- [Page text]:
HARTFORD, Conn. (AP) — A 75-year-old man who federal authorities say was a player in the notorious French Connection heroin ring decades ago was sentenced Thursday to nine years in prison for running an illegal narcotics operation in Connecticut.
Danbury resident Alfred Catino was sentenced in federal court in New Haven.
He was among 16 people busted in Connecticut in 2012 by a federal Drug Enforcement Administration task force and area police officers for distributing marijuana, cocaine and oxycodone in Fairfield County. He pleaded guilty to a drug conspiracy charge in 2014.
Catino, who authorities say had several aliases including “the old man,” admitted in his guilty plea that he was part of a group involved in a failed effort to distribute about 200 pounds of marijuana from California to Connecticut and sell cocaine and oxycodone. The other defendants also pleaded guilty.
Federal authorities said they were surprised to learn after they arrested Catino that he had links to the French Connection, which was the major supplier of heroin to the United States in the 1960s and 1970s that spawned the 1971 Oscar-winning movie of the same name starring Gene Hackman and Roy Scheider.
Catino expressed remorse for his actions during the sentencing hearing but again challenged some of the evidence against him in comments to Judge Jeffrey Meyer.

[Dataset items]
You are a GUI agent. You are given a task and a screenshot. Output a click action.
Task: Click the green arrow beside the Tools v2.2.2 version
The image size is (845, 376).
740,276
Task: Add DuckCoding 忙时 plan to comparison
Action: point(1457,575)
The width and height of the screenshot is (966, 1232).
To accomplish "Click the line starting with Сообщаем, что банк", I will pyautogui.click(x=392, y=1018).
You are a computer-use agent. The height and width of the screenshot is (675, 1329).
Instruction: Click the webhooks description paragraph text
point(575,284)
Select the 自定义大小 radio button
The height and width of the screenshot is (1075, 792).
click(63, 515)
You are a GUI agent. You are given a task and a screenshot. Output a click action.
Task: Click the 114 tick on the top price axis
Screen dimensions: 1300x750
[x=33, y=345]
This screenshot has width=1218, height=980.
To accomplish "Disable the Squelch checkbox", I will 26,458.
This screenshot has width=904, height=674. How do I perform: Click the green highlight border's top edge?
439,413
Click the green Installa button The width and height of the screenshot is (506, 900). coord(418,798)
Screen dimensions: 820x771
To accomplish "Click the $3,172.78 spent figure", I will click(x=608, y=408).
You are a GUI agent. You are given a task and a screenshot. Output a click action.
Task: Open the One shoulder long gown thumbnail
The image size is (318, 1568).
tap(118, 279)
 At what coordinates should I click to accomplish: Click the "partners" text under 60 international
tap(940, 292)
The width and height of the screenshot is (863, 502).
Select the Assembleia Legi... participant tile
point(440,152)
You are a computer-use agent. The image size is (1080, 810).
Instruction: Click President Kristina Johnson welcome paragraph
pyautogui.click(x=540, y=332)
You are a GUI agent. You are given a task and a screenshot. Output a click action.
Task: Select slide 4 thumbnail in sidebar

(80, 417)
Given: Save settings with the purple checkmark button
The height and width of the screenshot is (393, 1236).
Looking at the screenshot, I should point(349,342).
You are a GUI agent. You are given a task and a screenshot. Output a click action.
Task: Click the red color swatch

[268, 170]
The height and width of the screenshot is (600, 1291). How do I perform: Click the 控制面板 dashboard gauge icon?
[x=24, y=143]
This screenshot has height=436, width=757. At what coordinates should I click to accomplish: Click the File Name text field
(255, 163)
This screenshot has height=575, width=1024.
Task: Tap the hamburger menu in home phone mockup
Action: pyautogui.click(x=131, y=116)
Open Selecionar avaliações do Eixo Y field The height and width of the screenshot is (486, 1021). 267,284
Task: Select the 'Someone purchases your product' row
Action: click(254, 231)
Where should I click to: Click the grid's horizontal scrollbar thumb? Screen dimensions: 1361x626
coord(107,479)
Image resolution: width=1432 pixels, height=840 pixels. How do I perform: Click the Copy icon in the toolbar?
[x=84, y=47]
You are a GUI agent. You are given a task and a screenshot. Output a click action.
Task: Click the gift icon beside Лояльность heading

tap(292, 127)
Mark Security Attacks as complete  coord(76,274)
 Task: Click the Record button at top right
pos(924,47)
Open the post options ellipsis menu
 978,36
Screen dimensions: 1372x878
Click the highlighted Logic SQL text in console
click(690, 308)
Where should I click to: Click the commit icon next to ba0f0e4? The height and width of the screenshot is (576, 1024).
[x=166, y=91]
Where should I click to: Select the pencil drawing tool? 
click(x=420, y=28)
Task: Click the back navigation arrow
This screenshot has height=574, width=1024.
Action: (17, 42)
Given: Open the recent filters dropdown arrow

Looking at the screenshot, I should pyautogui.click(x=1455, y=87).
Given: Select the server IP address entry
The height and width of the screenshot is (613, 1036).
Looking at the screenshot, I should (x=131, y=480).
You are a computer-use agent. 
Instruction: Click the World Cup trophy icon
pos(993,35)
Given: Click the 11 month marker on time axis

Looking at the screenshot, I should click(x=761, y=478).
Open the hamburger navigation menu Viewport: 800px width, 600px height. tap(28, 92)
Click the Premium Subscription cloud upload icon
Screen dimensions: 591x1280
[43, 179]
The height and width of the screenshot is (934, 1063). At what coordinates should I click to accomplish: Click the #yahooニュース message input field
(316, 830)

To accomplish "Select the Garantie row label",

- [Work instruction A]:
Transcribe the news report on Alfred Catino's sentencing, everything from "HARTFORD, Conn. (AP)" down to "also pleaded guilty.".
- [Work instruction B]:
Write the next part of the news report on Alfred Catino's sentencing, continuing from where it stops.
The dataset items above are separate material and are not part of the news report.

- [Answer box A]:
HARTFORD, Conn. (AP) — A 75-year-old man who federal authorities say was a player in the notorious French Connection heroin ring decades ago was sentenced Thursday to nine years in prison for running an illegal narcotics operation in Connecticut.
Danbury resident Alfred Catino was sentenced in federal court in New Haven.
He was among 16 people busted in Connecticut in 2012 by a federal Drug Enforcement Administration task force and area police officers for distributing marijuana, cocaine and oxycodone in Fairfield County. He pleaded guilty to a drug conspiracy charge in 2014.
Catino, who authorities say had several aliases including “the old man,” admitted in his guilty plea that he was part of a group involved in a failed effort to distribute about 200 pounds of marijuana from California to Connecticut and sell cocaine and oxycodone. The other defendants also pleaded guilty.

- [Answer box B]:
Although he pleaded guilty, Catino plans to appeal a judge’s rejection of his request to exclude wiretap evidence and certain testimony by law enforcement officials, whom he accuses of providing misleading information that led to his arrest warrant, said his lawyer, Frank Riccio II.
Prosecutors asked for a 10-year prison term for Catino, while Riccio sought the mandatory minimum five-year sentence.
“While the court did closely analyze all facets of Mr. Catino’s case, I believe this sentence is excessive, especially considering his advanced age of 75,” Riccio said.
Riccio has said that Catino doesn’t deny being part of the French Connection.
Federal authorities say the French Connection involved Turkish heroin refined in Marseille, France, and smuggled into the U.S. A big bust in the case in 1962 by New York City detectives was the subject of the 1971 film.
Catino’s criminal record is a colorful history of drug dealing and prison sentences dating back to the 1960s. His illicit career took him from the streets of the Bronx in New York City to France to Connecticut’s Gold Coast.